Diversity? So, obviously I’m super happy that Diana’s crew wasn’t all white dudes being white and saving the world while white. There was a Middle Eastern dude and a Native American dude and a Scottish dude who, while white, was still dealing with some shit, and Diana helped him in a pretty cool way. That said, WTF with the smoke signals? That was just an odd moment of “heheh, look, Indian does Indian thing.” They didn’t have to do that. In context, I guess it was forgivable, but whose idea was that? (See further reading, below.)
The Oddly Abridged Mythology Stuff: Whose idea was it, exactly, to not mention any of the female Greek gods? I mean, I get that you wanted to simplify it, so you only mentioned Zeus and Ares, but 1) how dumb do you think the audience is that we can’t even handle a couple other names (wait, nevermind, don’t answer that), 2) why kill off the other gods, exactly? Why couldn’t at least Athena survive? I mean c’mon, 3) aren’t the goddesses pivotal parts of Wonder Woman’s backstory? Don’t they give her blessings like the Beauty of Aphrodite, the Wisdom of Athena, that sort of thing? This was a noticeable excision.

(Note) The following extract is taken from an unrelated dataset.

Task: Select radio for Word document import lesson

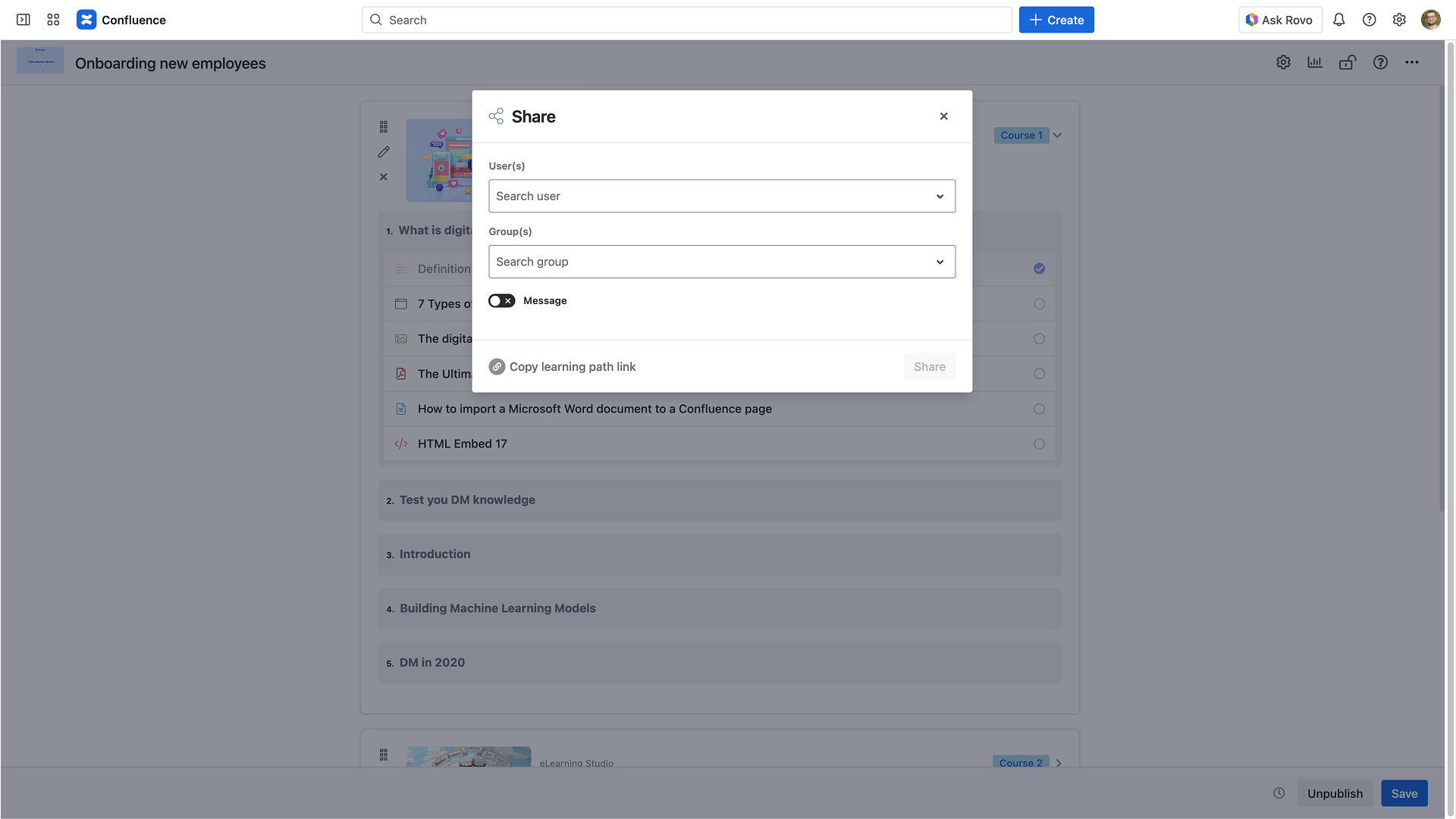Action: pos(1039,410)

The Baby Thing: Until that scene in London, Diana has never seen a baby, and that’s a big deal. That’s why she goes nuts over seeing a baby. But if you’re going to do that, why not make it pay off later in the film? Why not have her, I dunno, talk to Steve about this? Or even see a dead baby in the destroyed village? She is obviously really, really bothered about children being hurt in war, but I feel like this is a missed opportunity to bring things around with a reference to this important piece.
Continuity question: Isn’t Diana in “Supes ❤ Batman: Dawn of Bromance” kind of “retired” from the world? I would have expected that she end up her origin story bitter and sad and removed from public life, but she seems to have been victorious. So why the retreat? Did she go back to Themyscira? Did she go hang out with Etta Candy for the next few decades? What? HURRY UP WITH THAT SECOND MOVIE, PATTY JENKINS!
WW1 = perfect setting for Wonder Woman 1: I was quite skeptical at first, but I feel like this setting perfectly captures the theme and concept. Steve called it at first “The War to End All Wars” (did they call it that at the time?), and WW1 would have seemed truly apocalyptic to the people at the time. This was really, truly WW saving Man’s World from the cycle of war and destruction. Though like all things, it doesn’t *stay* saved and will require constant maintenance. But does this mean Wonder Woman 2 (WW2) will take place during World War 2 (WW2)? And no, that’s not entirely a joke–a bit could be done about Diana attempting to be an ambassador to Man’s World, etc. And I know Batman supposedly only found that one picture of her from WW1, but maybe 1) that was just the *first* picture he found of her, and/or 2) he was just too distracted with lifting all those weights to fight an unbeatable super being (do you even overcompensate, bro?) that he just didn’t notice her appearance during the 40s.